The Newborns' and Mothers' Health Protection Act (NMHPA) provides that coverage for a hospital stay following a normal delivery may generally not be limited to less than 48 hours for both mother and newborn child. The hospital stay following a Caesarian section may generally not be limited to less than 96 hours for both mother and newborn child.

A health plan cannot require you to obtain authorization justifying the medical necessity of your 48- or 96-hour stay. However, your health plan may require your physician to submit the necessary documentation for pre-certification of medical necessity for any additional time exceeding the 48- or 96-hour stay, or control your admission to certain facilities.

HIPAA Privacy FAQs

Covered entities are health plans, health care clearinghouses and health care providers who transmit any health information in electronic form in connection with a standard transaction covered by HIPAA.

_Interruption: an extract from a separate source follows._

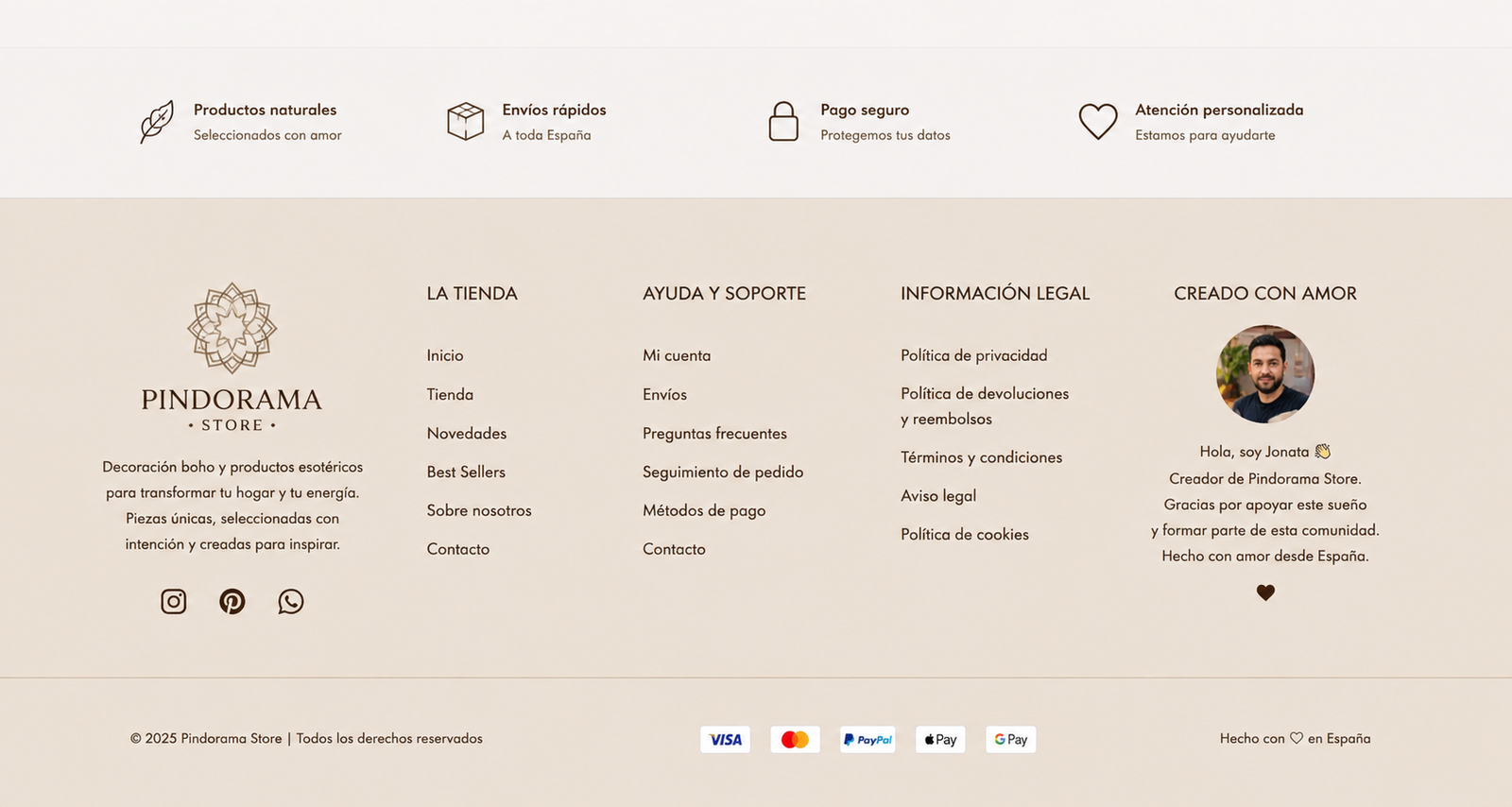Image resolution: width=1512 pixels, height=807 pixels.
Task: Open the Instagram social icon
Action: [x=174, y=601]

PHI means Protected Health Information. PHI is defined as any information, including demographic information, that is created or received by a health care provider, health plan, employer or health care clearinghouse. It relates to the past, present or future physical or mental health or condition of an individual, the providing of health care to an individual, or any past, present or future payment for health care to an individual. The information identifies the individual or there may be a reasonable basis to believe the information can be used to identify an individual.

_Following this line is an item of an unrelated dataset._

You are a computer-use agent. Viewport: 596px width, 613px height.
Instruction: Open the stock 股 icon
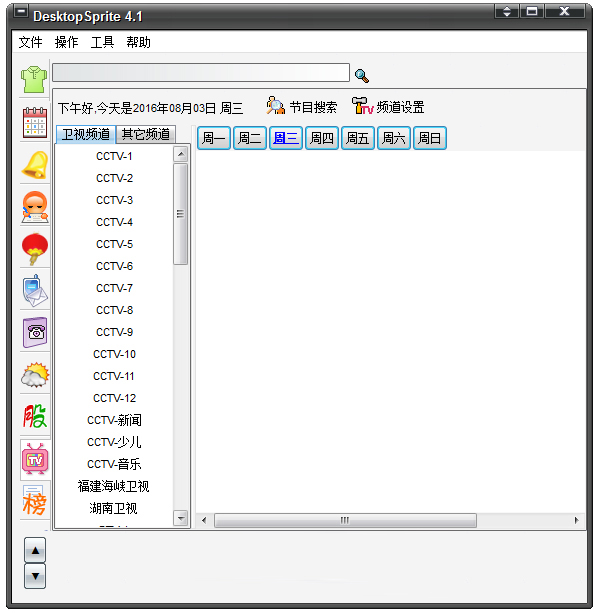[x=35, y=416]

Individuals are able to request, view and obtain copies of their medical records. The law specifically allows a covered entity to impose a reasonable, cost-based fee for this service.

The regulation states "A covered entity may use professional judgment and its experience with common practice to make responsible inferences of the individual's best interest in allowing a person to act on behalf of the individual to pick up filled prescriptions, medical supplies, X-rays, or other similar forms of protected health information."

HIPAA's "minimum necessary" component makes reasonable efforts to limit uses, disclosures and requests for protected health information to the minimum necessary to accomplish intended purposes. Basically, protected health information should be limited to: who really needs to know and how much does the person really need to know.

A business associate is a person or entity who provides certain functions, activities or services to a covered entity involving the use or disclosure of protected health information.

Unless the information is being released pursuant to a permitted disclosure, the rules require that ZIP code information cannot be released, except in the following situations:

  • If it is determined that the risk is very small and the information could not be used either by itself or in a combination with other available information to identify an individual, or
  • The first three digits of the ZIP code may be released if the total population within all ZIP codes with these three digits is more than 20,000.

Generally, it is a group of records maintained by or for a covered entity that is:

  • The medical records and billing records about individuals maintained by or for a covered health care provider
  • The enrollment, payment, claims adjudication and case or medical management record systems maintained by or for a health plan
  • Used in whole or in part by or for the covered entity to make decisions about individuals

All covered entities must establish and maintain policies and procedures to include administrative, technical (security services and mechanisms) and physical safeguards to protect PHI.

All covered entities must train each member of the covered entity's workforce and document that training took place for its workforce prior to the compliance date (April 14, 2003) and must train all new workforce members after the compliance date.

If there is a material change to its privacy policies or procedures, the covered entity must train each member of its workforce whose functions are affected by this change.